Imagine if Freeport took enforcement seriously—not punitively, but purposefully. Fines from rampant garage sale violations could be earmarked for specific needs:

  • Street lighting in underserved areas

  • Code enforcement clean-up crews

  • Subsidizing utility relief programs

  • Beautification of public parks

Instead, we get inconsistency and chaos. One resident is cited for grass an inch too tall, while their neighbor holds their seventh Sunday garage sale of the year with no consequence. Meanwhile, small businesses like our “countless” thrift stores—who play by the rules and pay taxes—are left wondering why the city lets others skirt regulation.

This is a leadership problem.

A City Divided by Neglect

In a city of 23,000, people are going to care about different things—and that’s okay. But when laws are enforced unfairly, and when residents doing their best to follow the rules are punished while others operate freely, resentment grows.
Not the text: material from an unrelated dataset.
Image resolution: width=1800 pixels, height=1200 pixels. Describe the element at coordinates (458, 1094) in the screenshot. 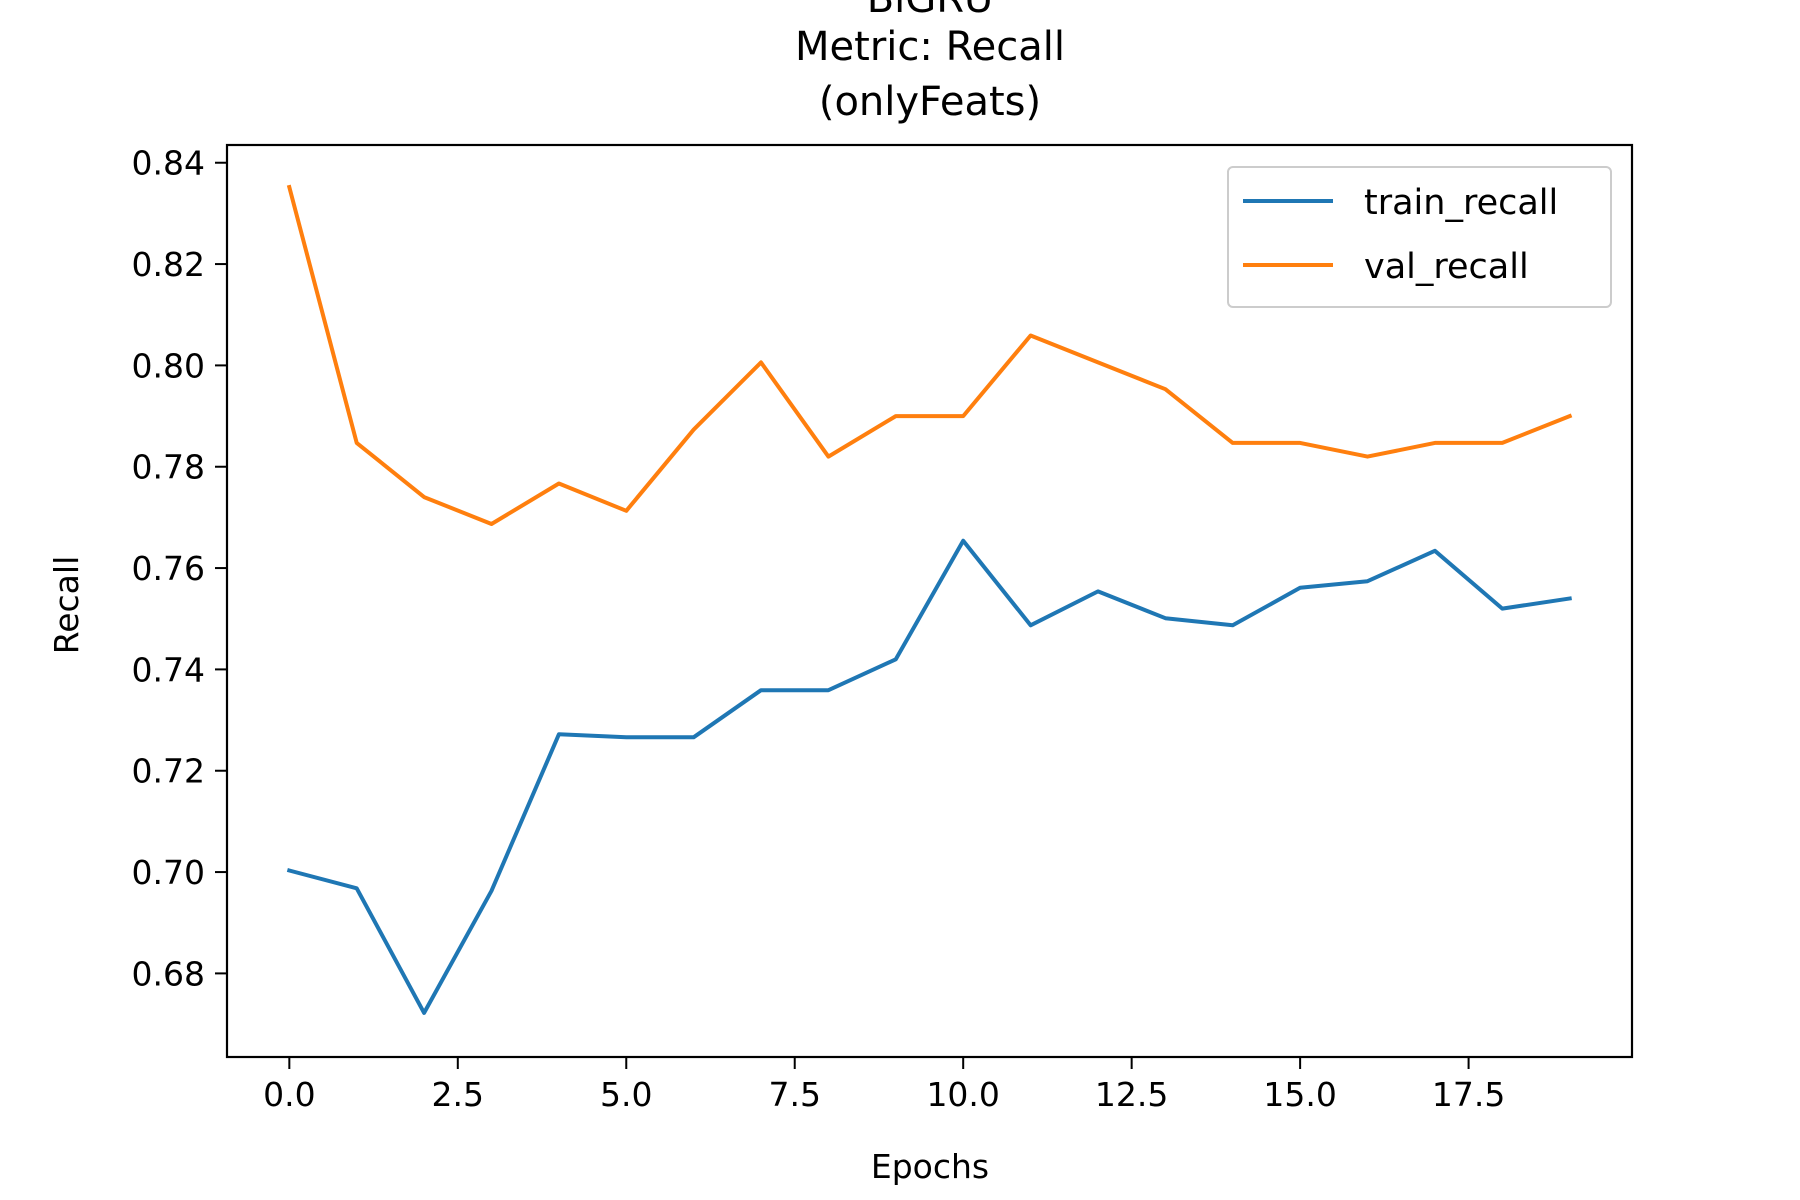

I see `x-tick-label: 2.5` at that location.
And so does dysfunction.

Families struggling under the weight of inflation, multiple local tax increases, and economic stagnation care.
Residents shopping to stretch a dollar care.
Business owners who play by the rules care.
And every voter should care when the city’s laws mean nothing—unless it benefits those in power.

It’s Time for Leadership That Respects the Law — and the People

What Freeport needs isn’t just enforcement—it’s leadership with vision. Leaders who understand that ordinances aren’t just symbolic—they’re tools that, when used wisely, can uplift a city. Leaders who believe that enforcement should be equal, intentional, and focused on improving life for all residents.

It’s time to stop pretending these issues don’t matter. Because they do.